**EXERCISE DESCRIPTION:**
Work through the material below and tally the lines holding "button"; only the tally should be returned.

**GIVEN RECORDS:**
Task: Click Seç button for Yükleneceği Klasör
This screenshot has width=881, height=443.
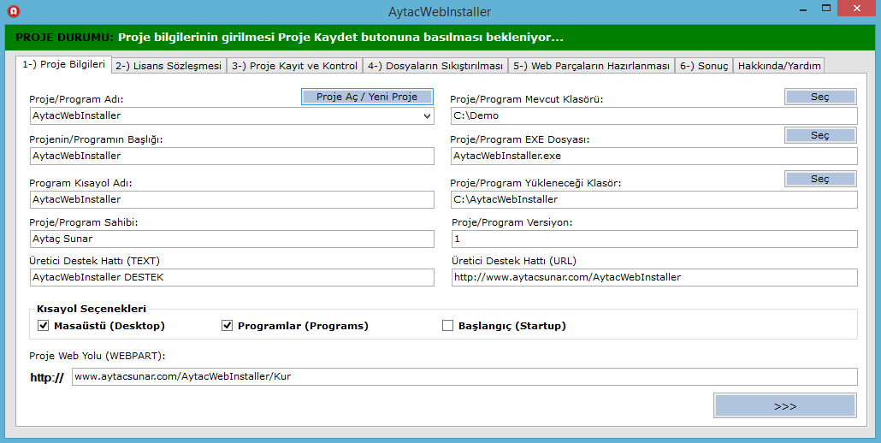Action: pyautogui.click(x=820, y=179)
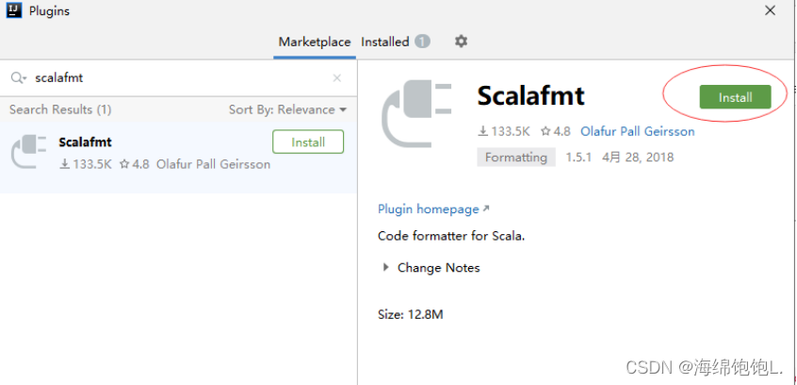Click the Formatting tag

tap(516, 158)
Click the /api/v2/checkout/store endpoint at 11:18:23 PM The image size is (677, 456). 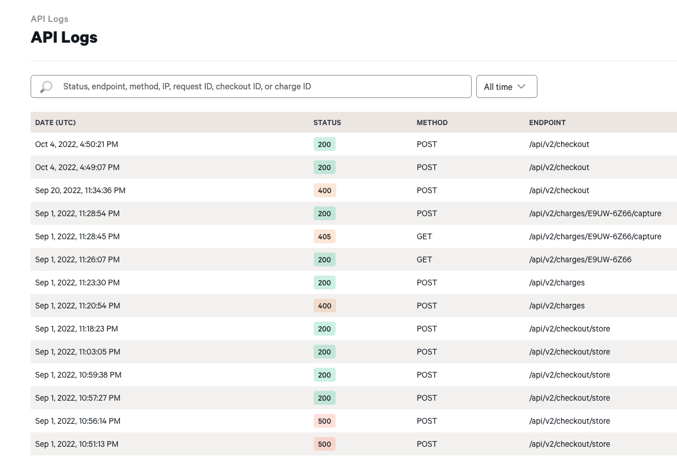[x=569, y=329]
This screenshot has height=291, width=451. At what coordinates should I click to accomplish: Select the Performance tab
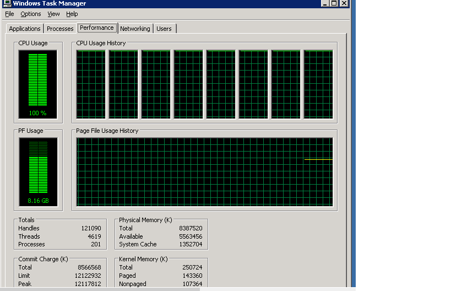96,28
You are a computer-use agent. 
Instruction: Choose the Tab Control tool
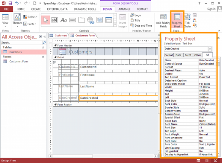click(82, 20)
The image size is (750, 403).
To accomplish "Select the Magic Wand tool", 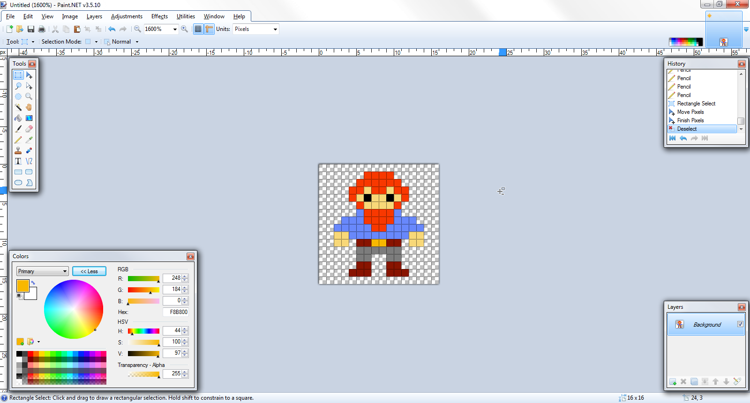I will click(x=18, y=107).
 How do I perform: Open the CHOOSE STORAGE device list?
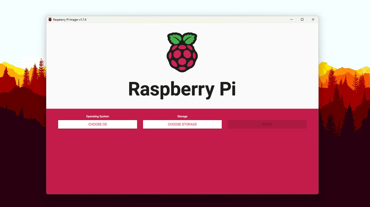182,124
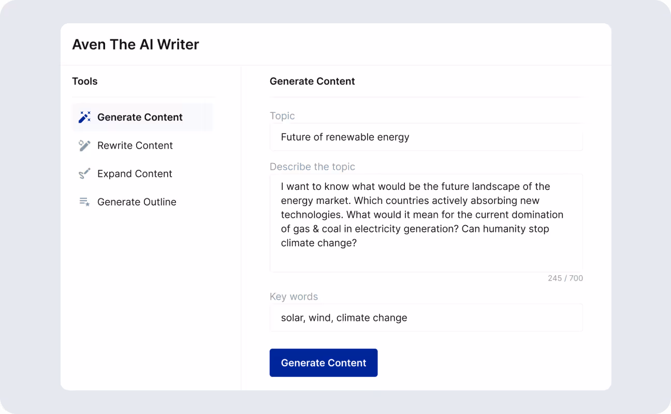Click the Aven The AI Writer title

coord(136,45)
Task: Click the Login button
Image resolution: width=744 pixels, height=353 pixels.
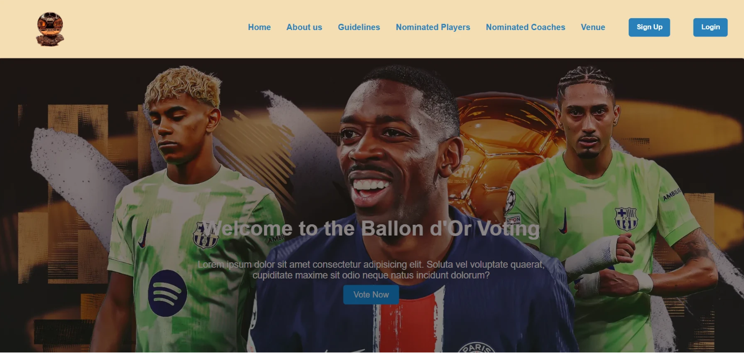Action: click(711, 27)
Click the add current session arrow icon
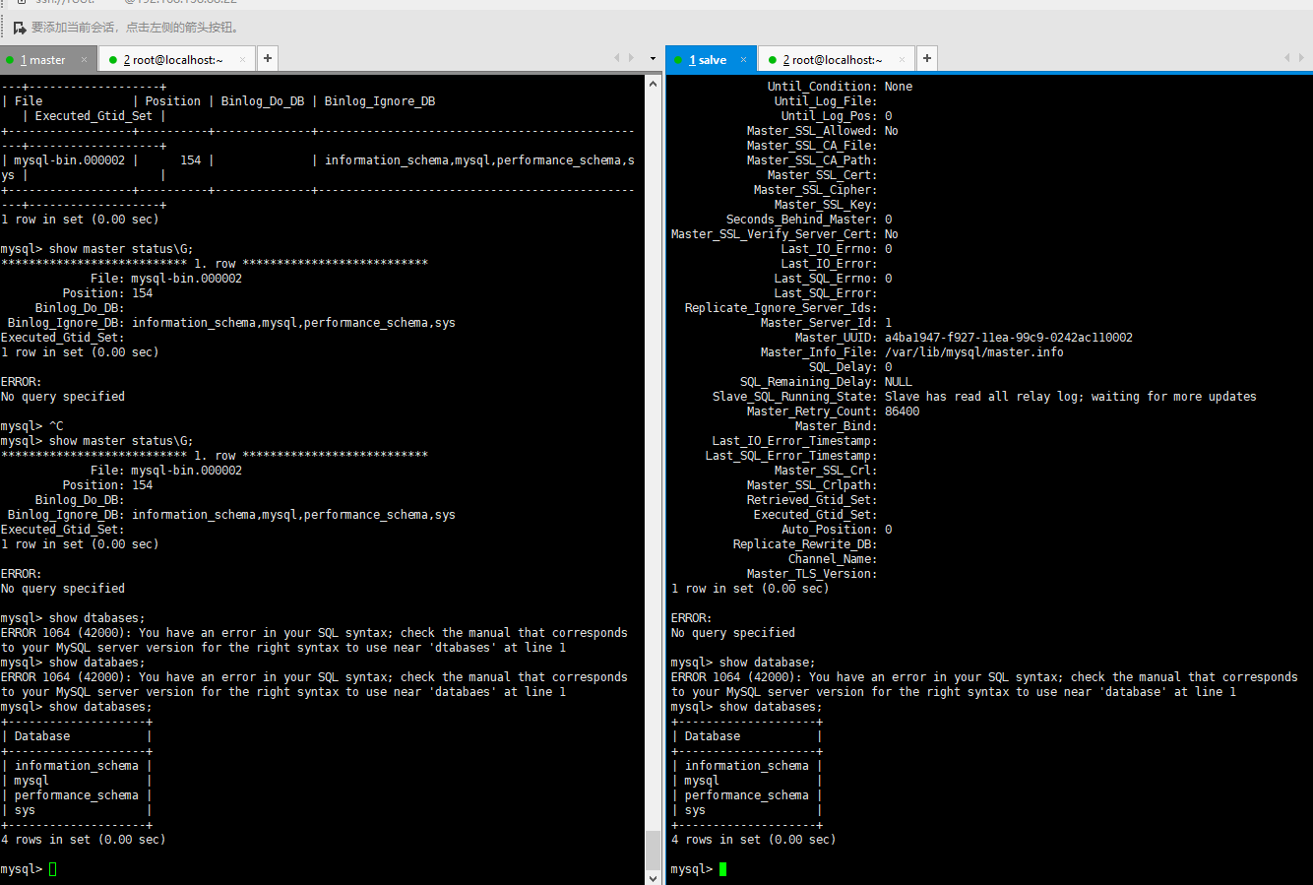The width and height of the screenshot is (1313, 885). 19,28
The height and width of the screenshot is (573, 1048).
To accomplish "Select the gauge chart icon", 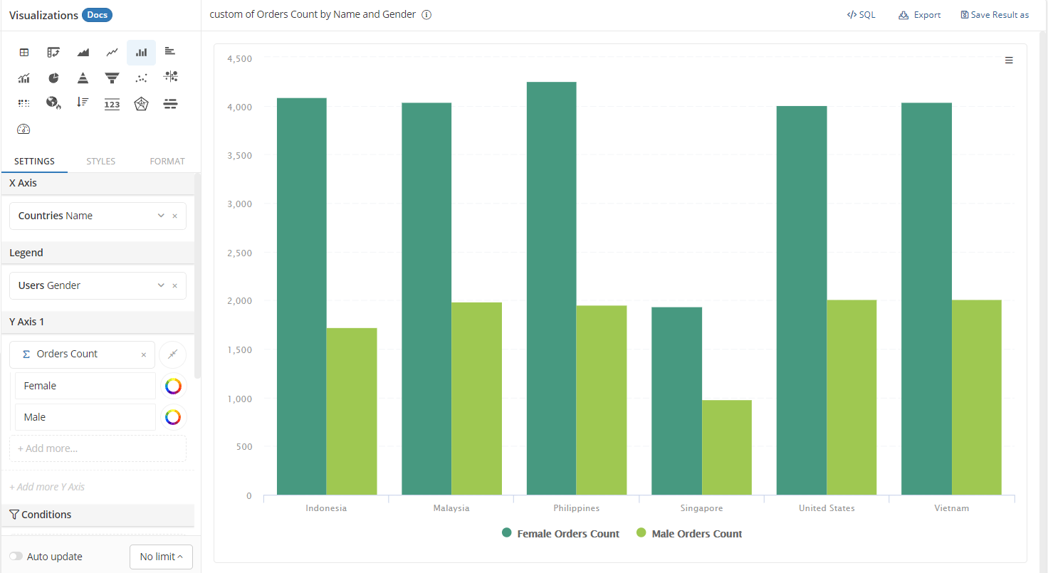I will point(23,129).
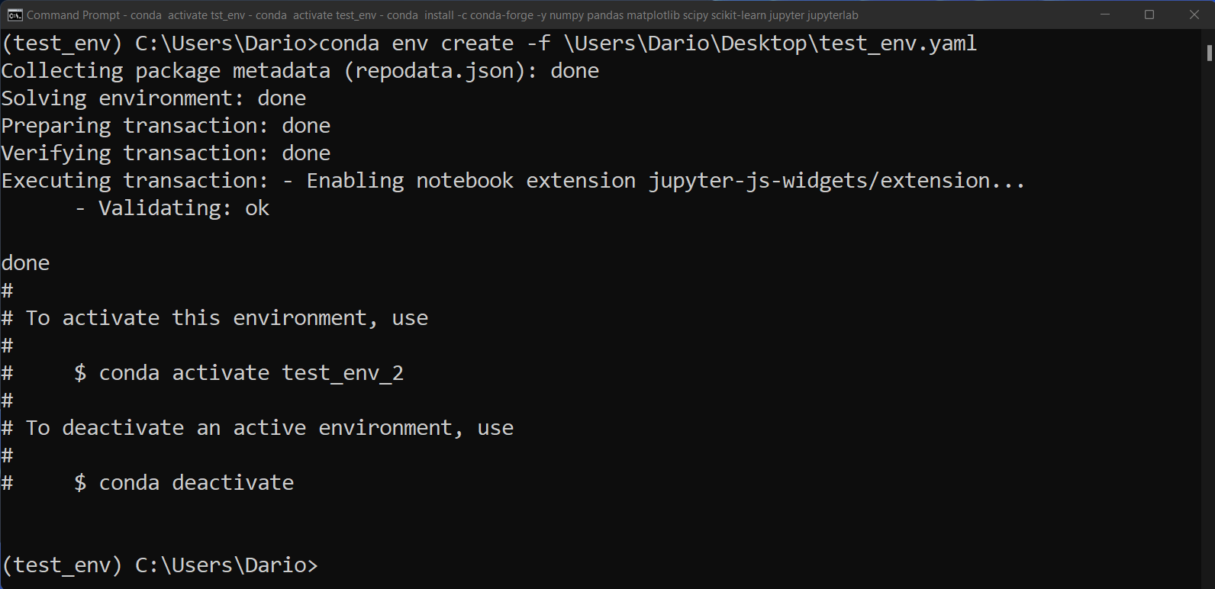
Task: Maximize the Command Prompt window
Action: click(1149, 14)
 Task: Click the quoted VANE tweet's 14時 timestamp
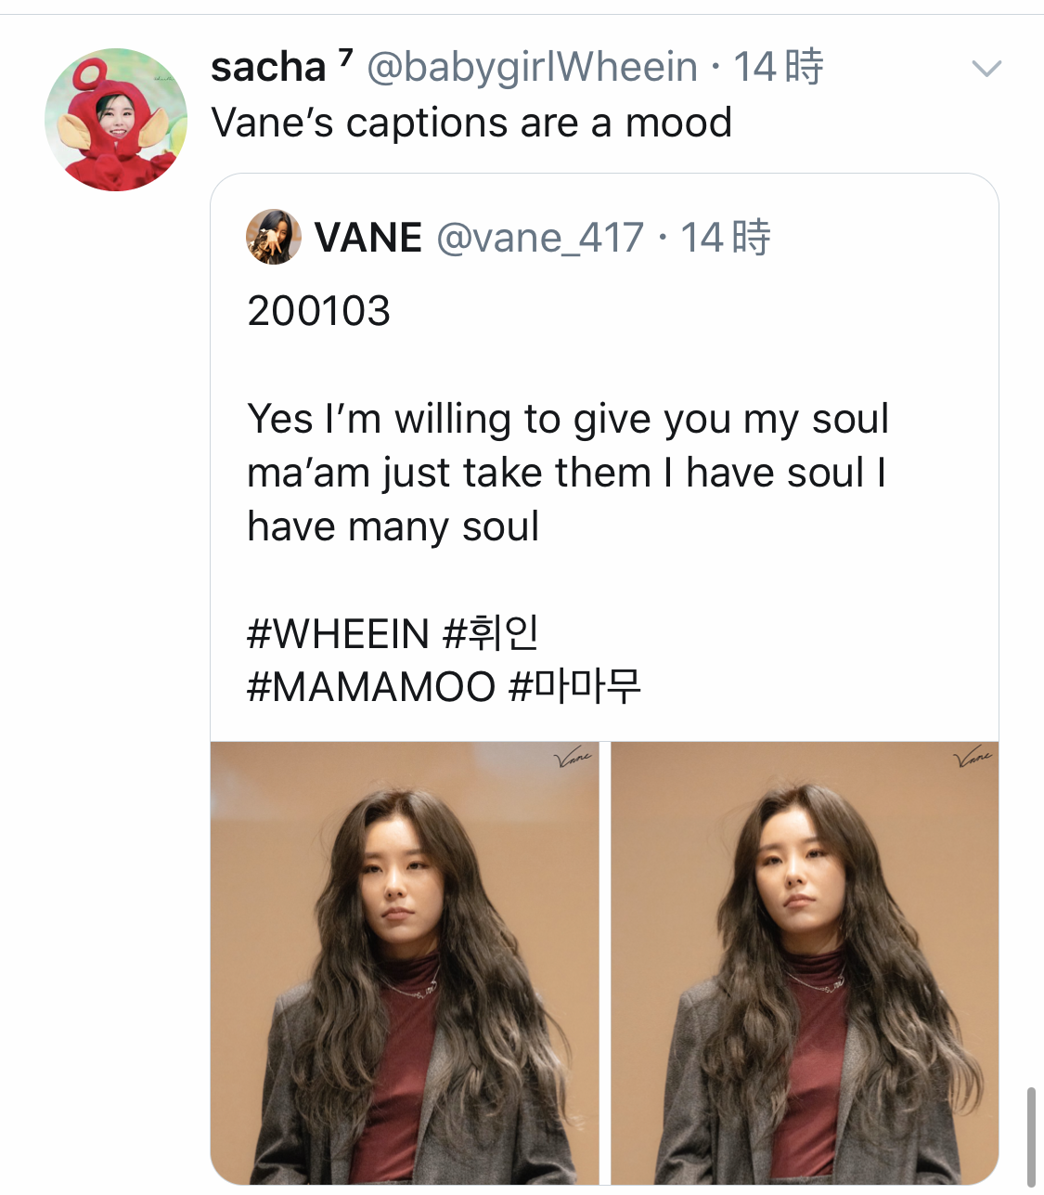pos(725,238)
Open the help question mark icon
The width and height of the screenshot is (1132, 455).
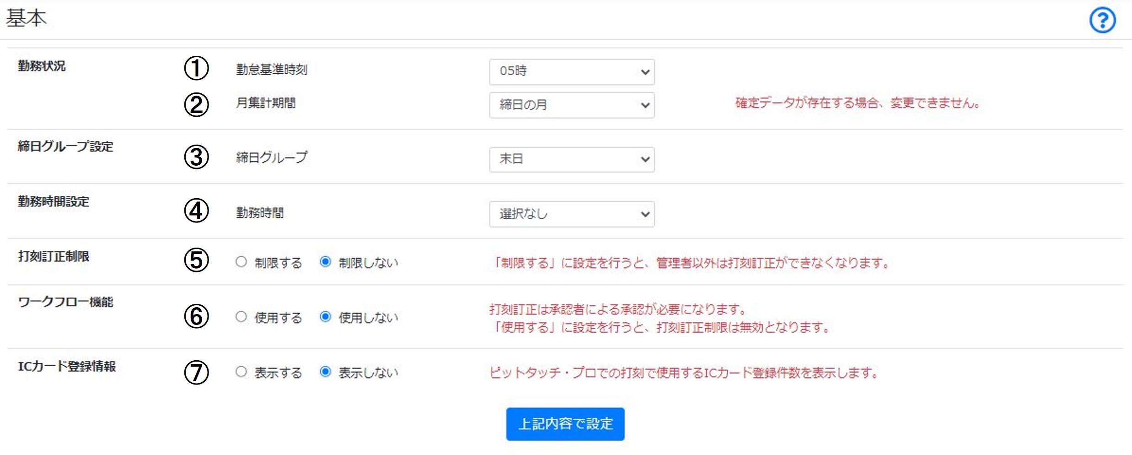[x=1102, y=20]
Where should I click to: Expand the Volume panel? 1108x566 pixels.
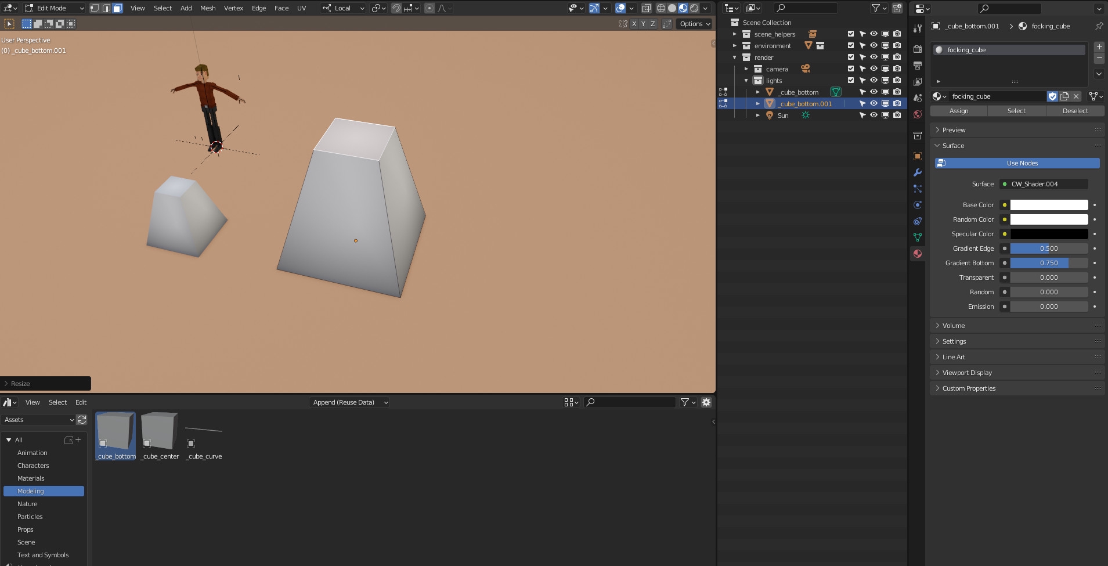[954, 326]
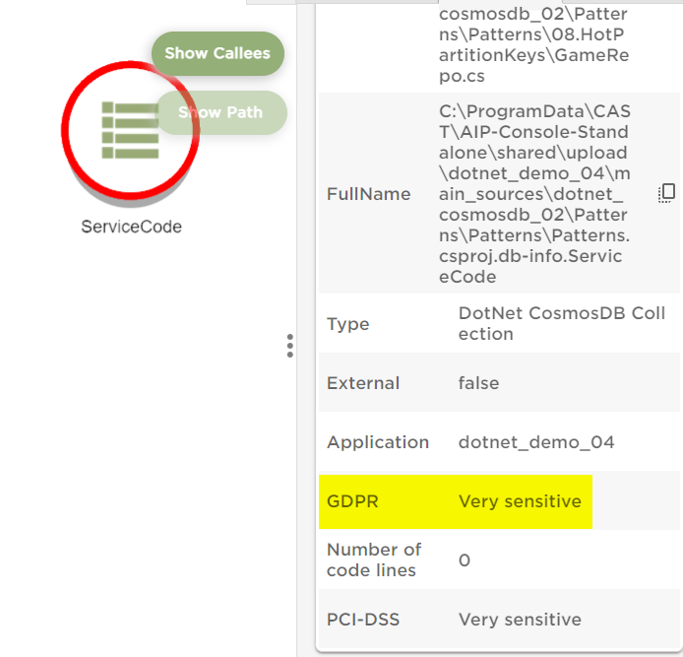Screen dimensions: 683x657
Task: Select the External value false
Action: pyautogui.click(x=478, y=383)
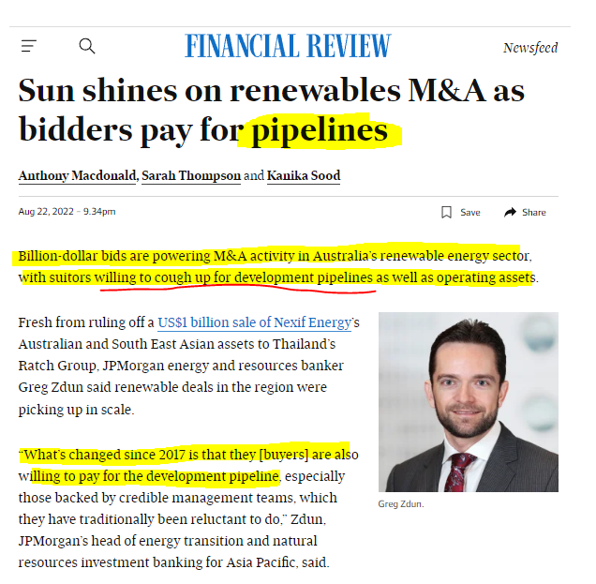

**FINAL ANSWER:**
2